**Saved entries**

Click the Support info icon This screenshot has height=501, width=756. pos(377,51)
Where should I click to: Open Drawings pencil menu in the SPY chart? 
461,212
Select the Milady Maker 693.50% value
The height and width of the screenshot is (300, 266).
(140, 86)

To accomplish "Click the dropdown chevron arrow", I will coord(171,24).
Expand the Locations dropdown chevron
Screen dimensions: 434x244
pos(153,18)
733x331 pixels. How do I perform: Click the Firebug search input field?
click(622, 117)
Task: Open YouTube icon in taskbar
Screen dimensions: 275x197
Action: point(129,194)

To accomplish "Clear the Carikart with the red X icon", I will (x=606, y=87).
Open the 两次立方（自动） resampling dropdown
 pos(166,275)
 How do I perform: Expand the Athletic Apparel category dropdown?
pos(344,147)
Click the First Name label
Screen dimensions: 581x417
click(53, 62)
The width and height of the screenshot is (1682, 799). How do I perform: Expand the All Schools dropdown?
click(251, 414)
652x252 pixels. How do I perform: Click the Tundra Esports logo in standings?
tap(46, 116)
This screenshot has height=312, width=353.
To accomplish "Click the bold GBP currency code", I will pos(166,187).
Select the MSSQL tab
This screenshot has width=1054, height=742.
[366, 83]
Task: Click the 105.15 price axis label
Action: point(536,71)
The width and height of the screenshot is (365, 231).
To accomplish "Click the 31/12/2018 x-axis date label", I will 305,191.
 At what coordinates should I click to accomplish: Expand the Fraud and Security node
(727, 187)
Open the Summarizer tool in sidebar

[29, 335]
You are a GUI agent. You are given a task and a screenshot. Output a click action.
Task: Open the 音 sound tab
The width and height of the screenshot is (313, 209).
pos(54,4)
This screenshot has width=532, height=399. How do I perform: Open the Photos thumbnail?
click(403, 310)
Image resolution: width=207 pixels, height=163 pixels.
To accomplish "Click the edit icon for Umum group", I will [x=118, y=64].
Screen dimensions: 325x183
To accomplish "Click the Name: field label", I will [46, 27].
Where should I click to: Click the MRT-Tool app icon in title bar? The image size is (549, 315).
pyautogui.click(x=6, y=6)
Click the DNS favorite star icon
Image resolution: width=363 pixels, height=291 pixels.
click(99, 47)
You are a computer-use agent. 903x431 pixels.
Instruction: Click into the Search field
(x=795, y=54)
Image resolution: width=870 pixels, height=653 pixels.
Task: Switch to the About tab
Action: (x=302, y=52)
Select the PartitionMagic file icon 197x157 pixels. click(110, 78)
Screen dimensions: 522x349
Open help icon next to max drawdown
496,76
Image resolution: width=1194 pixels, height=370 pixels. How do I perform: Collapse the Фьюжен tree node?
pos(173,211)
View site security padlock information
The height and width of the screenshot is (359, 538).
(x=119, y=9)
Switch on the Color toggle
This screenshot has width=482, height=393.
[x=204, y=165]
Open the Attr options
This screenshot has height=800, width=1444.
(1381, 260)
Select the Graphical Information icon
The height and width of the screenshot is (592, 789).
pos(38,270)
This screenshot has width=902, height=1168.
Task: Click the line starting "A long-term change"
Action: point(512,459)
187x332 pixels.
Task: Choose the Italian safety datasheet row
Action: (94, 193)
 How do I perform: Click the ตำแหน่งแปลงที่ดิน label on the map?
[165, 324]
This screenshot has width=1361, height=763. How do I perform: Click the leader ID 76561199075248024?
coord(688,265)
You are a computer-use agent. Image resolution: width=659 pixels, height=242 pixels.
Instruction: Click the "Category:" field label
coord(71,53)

**Task statement**
Read the entries above, then pull out the lines that include "chevron".

**Response area**
To accomplish "Click the dropdown chevron arrow", I will coord(171,24).
Expand the Locations dropdown chevron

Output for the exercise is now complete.